Intact cluster and chordate-like expression of ParaHox genes in a sea star
1 Stazione Zoologica Anton Dohrn di Napoli, Cellular and Developmental Biology, Villa Comunale, 80121 Napoli, Italy
2 Departament de Genètica, Universitat de Barcelona, Av. Diagonal, 643, 08028 Barcelona, Spain
3 Institució Catalana de Recerca i Estudis Avançats (ICREA), Passeig Lluís Companys, 23 08010, Barcelona, Spain
BMC Biology 2013, 11:68 doi:10.1186/1741-7007-11-68Published: 27 June 2013
The ParaHox genes are thought to be major players in patterning the gut of several bilaterian taxa. Though this is a fundamental role that these transcription factors play, their activities are not limited to the endoderm and extend to both ectodermal and mesodermal tissues. Three genes compose the ParaHox group: Gsx, Xlox and Cdx. In some taxa (mostly chordates but to some degree also in protostomes) the three genes are arranged into a genomic cluster, in a similar fashion to what has been shown for the better-known Hox genes. Sea urchins possess the full complement of ParaHox genes but they are all dispersed throughout the genome, an arrangement that, perhaps, represented the primitive condition for all echinoderms. In order to understand the evolutionary history of this group of genes we cloned and characterized all ParaHox genes, studied their expression patterns and identified their genomic loci in a member of an earlier branching group of echinoderms, the asteroid Patiria miniata.
We identified the three ParaHox orthologs in the genome of P. miniata. While one of them, PmGsx is provided as maternal message, with no zygotic activation afterwards, the other two, PmLox and PmCdx are expressed during embryogenesis, within restricted domains of both endoderm and ectoderm. Screening of a Patiria bacterial artificial chromosome (BAC) library led to the identification of a clone containing the three genes. The transcriptional directions of PmGsx and PmLox are opposed to that of the PmCdx gene within the cluster.
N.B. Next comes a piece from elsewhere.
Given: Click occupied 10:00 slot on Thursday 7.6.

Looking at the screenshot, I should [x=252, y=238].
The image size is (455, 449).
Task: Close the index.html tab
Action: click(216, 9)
The identification of P. miniata ParaHox genes has revealed the fact that these genes are clustered in the genome, in contrast to what has been reported for echinoids. Since the presence of an intact cluster, or at least a partial cluster, has been reported in chordates and polychaetes respectively, it becomes clear that within echinoderms, sea urchins have modified the original bilaterian arrangement. Moreover, the sea star ParaHox domains of expression show chordate-like features not found in the sea urchin, confirming that the dynamics of gene expression for the respective genes and their putative regulatory interactions have clearly changed over evolutionary time within the echinoid lineage.